• [Source extract]
begin

Joe Hill, poet, songwriter, and organizer is arguably the most popular working class artist in American culture. This album, named after Joe Hill’s famous last words before he was executed by the State of Utah, is a testament to his power as a musical and cultural figure. It also attempts to secure his place in our memory. The album consists of two elements, Joe Hill songs performed by important interpreters and songs about him, again in historically important performances. Among the former, number Harry McClintock singing ‘The Preacher and the Slave’, Pete Seeger doing ‘Casey Jones (The Union Scab)’ and Cisco Houston’s version of ‘The Tramp’. The latter category contains the more varied and more interesting contributions. Among these are poet Kenneth Patchen’s spoken word piece ‘Joe Hill Listens to the Praying’, Billy Bragg singing Phil Ochs ‘The Ballad Of Joe Hill’ and both Paul Robeson and Earl Robinson performing the Robinson-penned number Joan Baez made her own, ‘Joe Hill’ with its immortal lines

“I dreamed I saw, I dreamed I saw, Joe Hill last night
Alive as you and me
Says I “But Joe, you’re ten years dead”
“I never died” says he, “I never died” says he
“I never died” says he”

He was born Joel Emmanuel Haggland in Sweden, the ninth son of a railroad worker. His father died when he was eight years old, and he went to work in order to help support his mother and six siblings. When Hill’s mother died in 1902, he emigrated to the United States. Until 1910 practically nothing is known of Joe Hill’s life. It is known that he was in San Francisco during the 1906 earthquake, as he sent back an eyewitness account of the horror and devastation caused by this disaster to Sweden, where it was published in a local newspaper. Somewhere along the line he changed his name to Joseph Hillstrom and this was shortened by work mates to Joe Hill. By the time he finally surfaces in San Pedro, CA, in 1910, it is clear that he had been working a long time as a migrant laborer, and was on intimate terms with the suffering and misery experienced by the families of his fellow workers under the conditions of this era.
Joe Hill
In San Pedro, he joined the International Workers of the World, or as popular slang had it the ‘Wobblies’, a Chicago-based labour organization which set itself up as a worldwide advocate and agitator for the cause of worker’s rights and the unionization of industries. Towards the end of 1910, Hill published a letter in the IWW’s in-house publication International Worker, identifying himself as a member of the Portland chapter of the IWW. At the beginning of 1911, Hill is found in Tijuana, attempting to mobilize an IWW offensive to assist the overthrow of the Mexican government. From then until January 1914, Hill’s trail once again runs cold, this time not due to a lack of information, but to an impossible wealth of Joe Hill sightings; Hill became such a legendary ‘wobbly’ that he is accredited as being present at practically all IWW functions nationwide.

end

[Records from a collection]
begin

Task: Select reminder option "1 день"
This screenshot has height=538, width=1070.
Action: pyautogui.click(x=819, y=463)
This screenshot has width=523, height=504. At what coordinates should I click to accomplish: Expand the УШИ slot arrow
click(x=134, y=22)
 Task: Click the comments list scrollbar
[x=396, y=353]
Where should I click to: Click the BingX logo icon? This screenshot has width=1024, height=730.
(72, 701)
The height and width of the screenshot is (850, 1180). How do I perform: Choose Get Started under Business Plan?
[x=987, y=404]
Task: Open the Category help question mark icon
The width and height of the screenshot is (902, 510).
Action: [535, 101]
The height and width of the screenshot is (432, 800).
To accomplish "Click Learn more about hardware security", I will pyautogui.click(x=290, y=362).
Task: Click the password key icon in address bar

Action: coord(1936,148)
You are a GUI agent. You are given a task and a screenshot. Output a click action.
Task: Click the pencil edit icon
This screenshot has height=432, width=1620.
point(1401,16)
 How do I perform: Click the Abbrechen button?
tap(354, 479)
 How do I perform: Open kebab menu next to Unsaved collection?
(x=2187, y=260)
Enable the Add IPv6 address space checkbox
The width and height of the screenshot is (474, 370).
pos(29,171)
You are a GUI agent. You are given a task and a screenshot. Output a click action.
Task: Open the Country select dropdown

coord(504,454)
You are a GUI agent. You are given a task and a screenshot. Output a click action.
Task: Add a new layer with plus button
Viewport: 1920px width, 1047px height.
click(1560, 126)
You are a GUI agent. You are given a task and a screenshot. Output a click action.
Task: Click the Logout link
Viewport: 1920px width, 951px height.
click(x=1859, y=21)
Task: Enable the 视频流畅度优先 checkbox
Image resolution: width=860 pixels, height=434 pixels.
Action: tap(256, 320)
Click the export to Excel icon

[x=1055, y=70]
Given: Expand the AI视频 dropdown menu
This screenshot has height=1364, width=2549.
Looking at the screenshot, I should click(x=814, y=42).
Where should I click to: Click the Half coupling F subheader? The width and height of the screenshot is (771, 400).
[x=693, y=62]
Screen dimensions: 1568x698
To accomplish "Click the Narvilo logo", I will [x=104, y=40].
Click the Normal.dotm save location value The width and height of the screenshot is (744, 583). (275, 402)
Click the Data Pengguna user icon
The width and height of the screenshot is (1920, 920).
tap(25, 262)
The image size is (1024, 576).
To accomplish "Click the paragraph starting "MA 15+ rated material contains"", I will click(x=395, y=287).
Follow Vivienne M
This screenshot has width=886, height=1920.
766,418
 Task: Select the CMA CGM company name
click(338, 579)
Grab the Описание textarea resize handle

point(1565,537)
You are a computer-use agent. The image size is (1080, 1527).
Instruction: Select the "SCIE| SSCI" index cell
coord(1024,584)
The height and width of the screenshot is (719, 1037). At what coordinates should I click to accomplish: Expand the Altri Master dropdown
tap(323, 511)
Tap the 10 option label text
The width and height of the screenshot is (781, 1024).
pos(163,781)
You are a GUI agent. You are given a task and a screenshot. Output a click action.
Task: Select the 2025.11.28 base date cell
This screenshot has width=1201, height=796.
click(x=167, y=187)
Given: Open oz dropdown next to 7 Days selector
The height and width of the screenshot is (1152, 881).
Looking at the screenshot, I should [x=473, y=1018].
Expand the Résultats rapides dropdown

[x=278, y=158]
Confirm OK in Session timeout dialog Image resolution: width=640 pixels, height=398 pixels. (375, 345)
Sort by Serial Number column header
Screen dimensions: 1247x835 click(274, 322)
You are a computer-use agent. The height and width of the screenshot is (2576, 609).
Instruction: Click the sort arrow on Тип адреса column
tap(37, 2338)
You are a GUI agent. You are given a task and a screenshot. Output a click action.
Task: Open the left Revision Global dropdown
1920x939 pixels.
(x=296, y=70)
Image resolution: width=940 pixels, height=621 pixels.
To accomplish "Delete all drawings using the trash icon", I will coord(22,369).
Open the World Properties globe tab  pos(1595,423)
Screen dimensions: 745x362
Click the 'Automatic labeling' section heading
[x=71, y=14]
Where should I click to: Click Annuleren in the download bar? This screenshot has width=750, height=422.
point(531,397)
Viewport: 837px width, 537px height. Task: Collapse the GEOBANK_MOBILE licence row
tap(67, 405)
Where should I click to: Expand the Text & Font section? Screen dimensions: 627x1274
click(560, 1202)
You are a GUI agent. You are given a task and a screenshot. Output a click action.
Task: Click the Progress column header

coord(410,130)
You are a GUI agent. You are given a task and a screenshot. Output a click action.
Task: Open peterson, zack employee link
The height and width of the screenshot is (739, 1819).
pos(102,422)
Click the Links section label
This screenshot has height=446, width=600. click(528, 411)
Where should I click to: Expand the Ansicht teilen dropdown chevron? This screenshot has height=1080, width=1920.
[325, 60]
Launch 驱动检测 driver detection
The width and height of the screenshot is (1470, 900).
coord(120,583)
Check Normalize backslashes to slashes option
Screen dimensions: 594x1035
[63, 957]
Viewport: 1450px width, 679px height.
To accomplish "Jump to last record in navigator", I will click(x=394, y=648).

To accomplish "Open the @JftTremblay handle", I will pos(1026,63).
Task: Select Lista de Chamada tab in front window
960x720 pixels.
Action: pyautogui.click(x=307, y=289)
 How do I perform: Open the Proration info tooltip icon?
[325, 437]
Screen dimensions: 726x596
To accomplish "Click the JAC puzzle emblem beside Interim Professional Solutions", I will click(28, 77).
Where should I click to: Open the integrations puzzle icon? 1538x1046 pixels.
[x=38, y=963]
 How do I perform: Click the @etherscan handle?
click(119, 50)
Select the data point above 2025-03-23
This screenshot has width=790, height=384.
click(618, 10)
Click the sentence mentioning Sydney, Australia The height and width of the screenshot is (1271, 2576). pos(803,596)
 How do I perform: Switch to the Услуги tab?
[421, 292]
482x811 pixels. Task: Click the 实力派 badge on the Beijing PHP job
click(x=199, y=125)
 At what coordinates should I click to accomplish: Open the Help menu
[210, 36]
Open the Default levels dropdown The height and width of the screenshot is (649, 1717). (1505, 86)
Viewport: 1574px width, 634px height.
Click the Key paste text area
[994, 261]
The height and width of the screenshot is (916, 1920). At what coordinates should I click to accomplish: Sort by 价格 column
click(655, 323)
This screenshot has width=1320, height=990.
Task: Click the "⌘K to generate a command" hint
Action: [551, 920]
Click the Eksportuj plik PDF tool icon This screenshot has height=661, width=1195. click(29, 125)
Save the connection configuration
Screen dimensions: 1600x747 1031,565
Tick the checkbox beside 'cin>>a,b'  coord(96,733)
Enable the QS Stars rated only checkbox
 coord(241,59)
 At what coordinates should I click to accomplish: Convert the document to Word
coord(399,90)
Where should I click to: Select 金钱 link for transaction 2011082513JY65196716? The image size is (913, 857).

end

• [Required tasks]
a. Copy out the listing word for word, from its first line up to and including the line with "[x=396, y=353]".
b. Pick up the Joe Hill passage after its final sentence and write the next part.

• [Results of the tasks]
a.
Task: Select reminder option "1 день"
This screenshot has height=538, width=1070.
Action: pyautogui.click(x=819, y=463)
This screenshot has width=523, height=504. At what coordinates should I click to accomplish: Expand the УШИ slot arrow
click(x=134, y=22)
 Task: Click the comments list scrollbar
[x=396, y=353]

b.
Joe HillIt was during this time that Hill established himself as the main event of IWW rallies, singing songs he had written that pilloried capitalist bosses, scabs, glorified the ordinary American worker, and urged on the creation of unions. The lyrics to these songs were published in the IWW’s ‘Little Red Song Book’ and achieved wide distribution therein, but most of the thousands who got to know such songs as ‘Union Maid’, ‘The Preacher And The Slave’, ‘There Is A Power In The Union’ and ‘Workers of the World, Awaken!’ heard them sung by Joe Hill in person. The lyrics were usually simple, easily memorized and set to tunes that were already known to the assembly at the IWW meetings. As Joe once said
“A song is learned by heart and repeated over and over and if a person can put a few common sense facts into a song and dress them up in a cloak of humor, he will succeed in reaching a great number of workers who are too unintelligent or too indifferent to read.”
In January 1914, Joe was apprehended in Salt Lake City on a entirely circumstantial charge of murdering a local grocer who also happened to be a retired law enforcement officer. During the trial he offered little to no evidence in his own defense, and was more openly hostile to the volunteer attorneys representing him than he was to the prosecution, who sought the death penalty. Hill was convicted and executed by a firing squad on November 19th 1915, despite the protestations of the Swedish Ambassador to the United States, Helen Keller, and President Woodrow Wilson himself, all of whom had pleaded with the governor of Utah for a new trial for Joe. His own unexplainable behavior under these dire circumstances suggests that, though innocent of the charge, he had resigned himself to the notion of becoming a martyr for the cause of the unions. After his execution, the coffin containing Joe’s body was hastily transported to Chicago, where it was joined by a crowd of 30,000 mourners in a massive IWW funeral procession through the city streets.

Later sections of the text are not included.